■ **YOUR TASK**
Please write out exactly the lines from the one with "Select Schedule Payments" through the end of the data below, both ends included, and omit any pictures.

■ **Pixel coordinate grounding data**
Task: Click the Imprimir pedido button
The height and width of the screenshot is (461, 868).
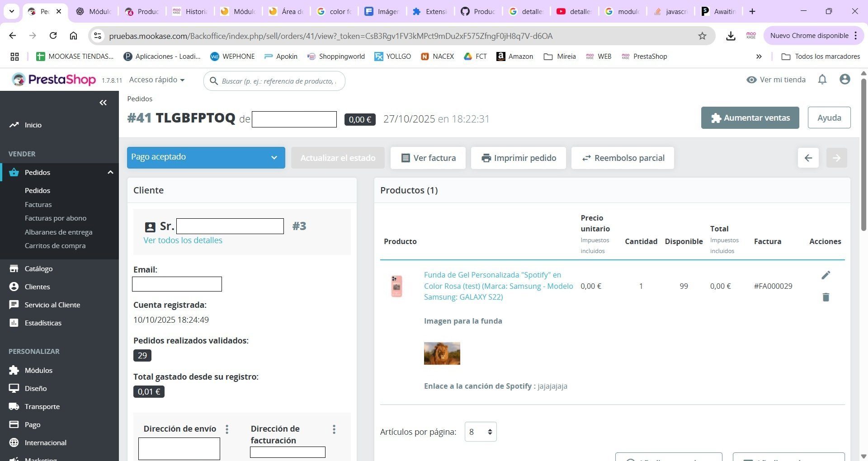Action: [x=519, y=158]
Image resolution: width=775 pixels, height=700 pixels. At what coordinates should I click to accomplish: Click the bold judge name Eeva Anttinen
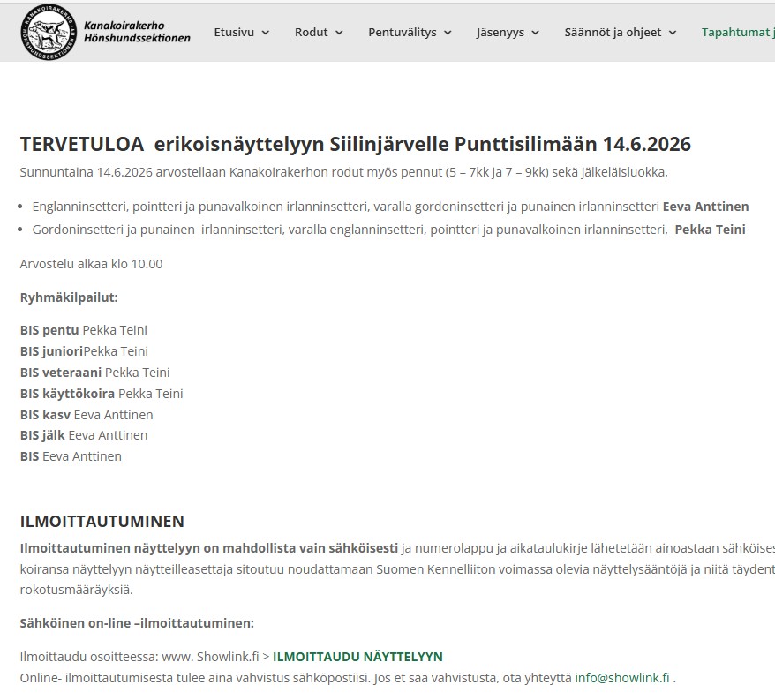click(705, 207)
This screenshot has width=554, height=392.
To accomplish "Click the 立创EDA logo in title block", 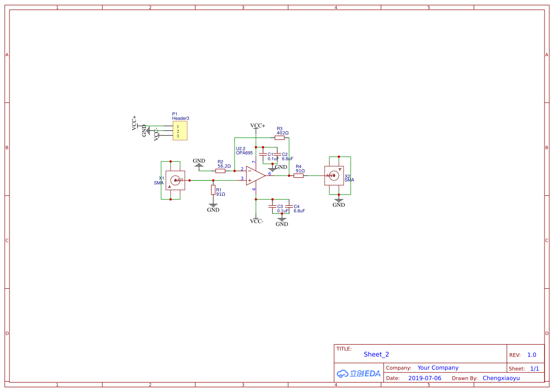I will click(x=359, y=374).
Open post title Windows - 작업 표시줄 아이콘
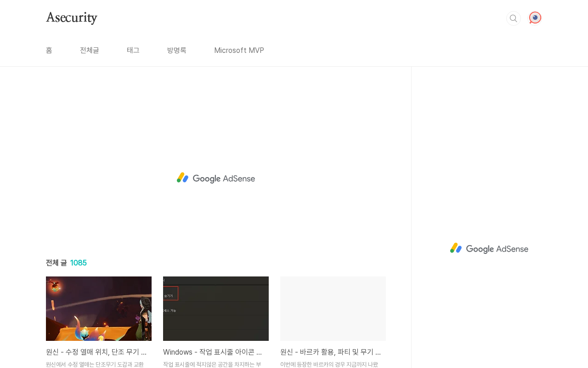The image size is (588, 368). coord(213,352)
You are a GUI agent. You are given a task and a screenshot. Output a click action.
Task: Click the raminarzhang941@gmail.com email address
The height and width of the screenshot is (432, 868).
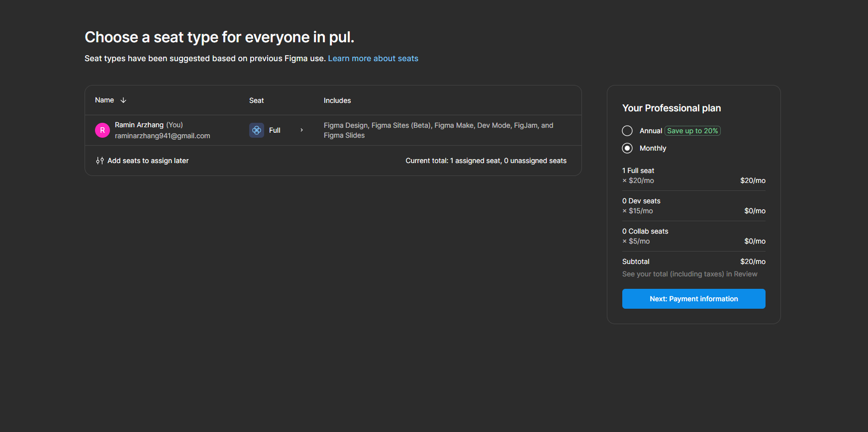pos(163,136)
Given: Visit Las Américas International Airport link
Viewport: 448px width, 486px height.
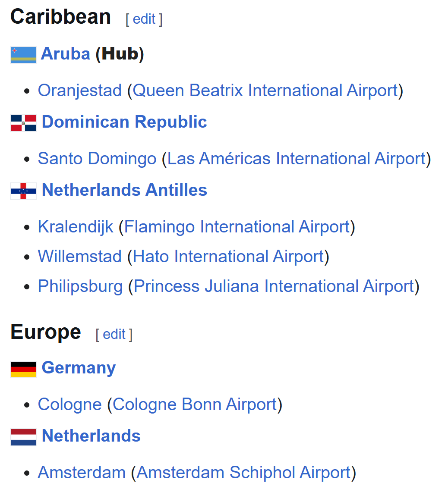Looking at the screenshot, I should [297, 159].
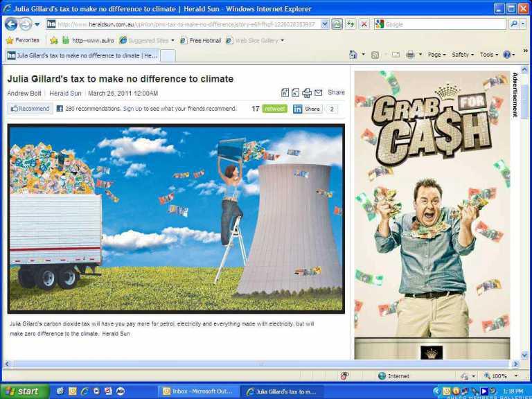Click the Home icon in command bar
The height and width of the screenshot is (399, 532).
(x=353, y=55)
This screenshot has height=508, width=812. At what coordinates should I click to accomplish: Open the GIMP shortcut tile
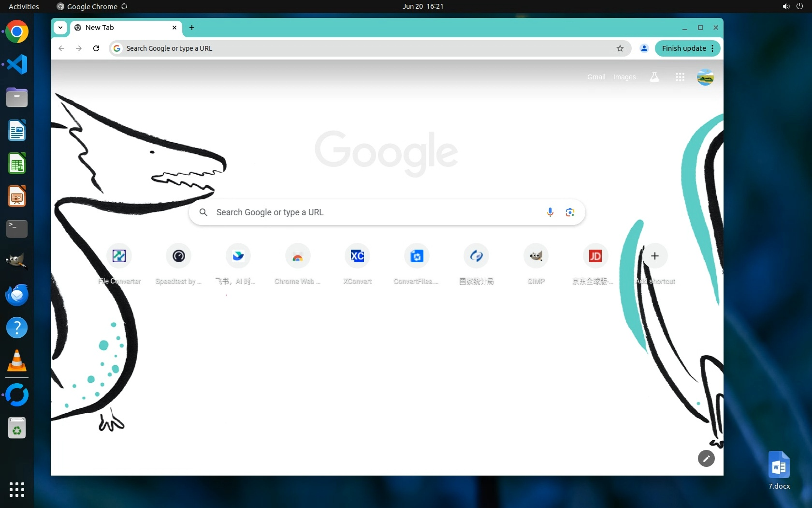click(x=536, y=256)
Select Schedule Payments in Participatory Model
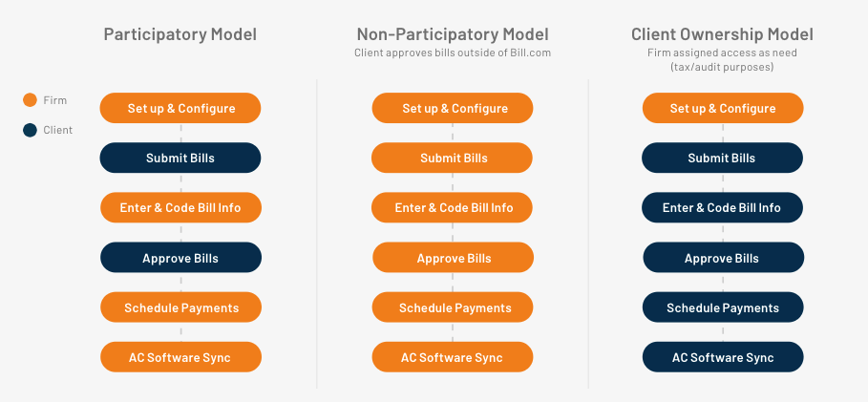This screenshot has height=402, width=868. [180, 307]
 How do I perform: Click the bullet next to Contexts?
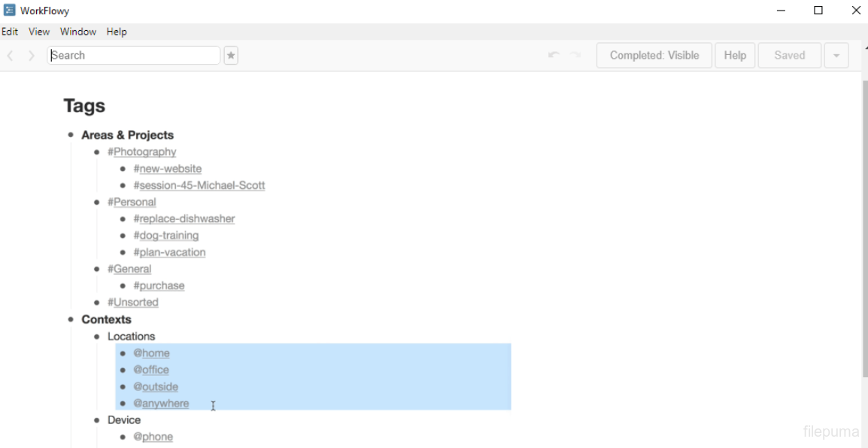pos(71,319)
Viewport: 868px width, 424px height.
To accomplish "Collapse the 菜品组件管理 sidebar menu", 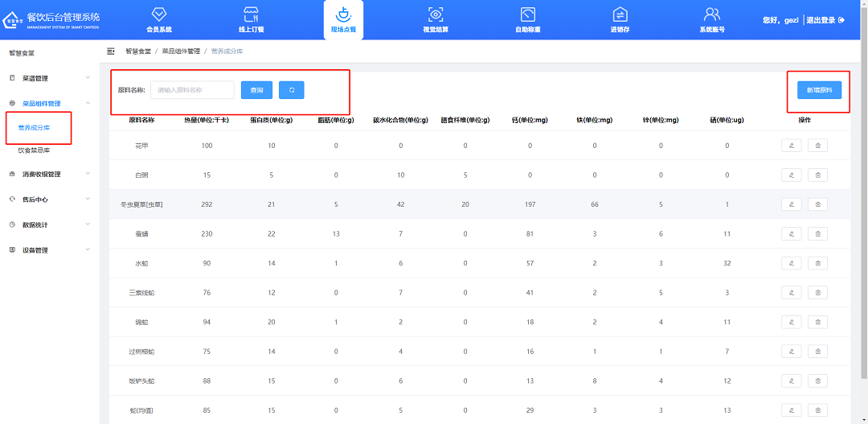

■ **COMPLETED TASK**
Select Schedule Payments in Participatory Model
This screenshot has height=402, width=868. [180, 307]
 How do I perform: Click the bullet next to Contexts?
pos(71,319)
Viewport: 868px width, 424px height.
To accomplish "Collapse the 菜品组件管理 sidebar menu", 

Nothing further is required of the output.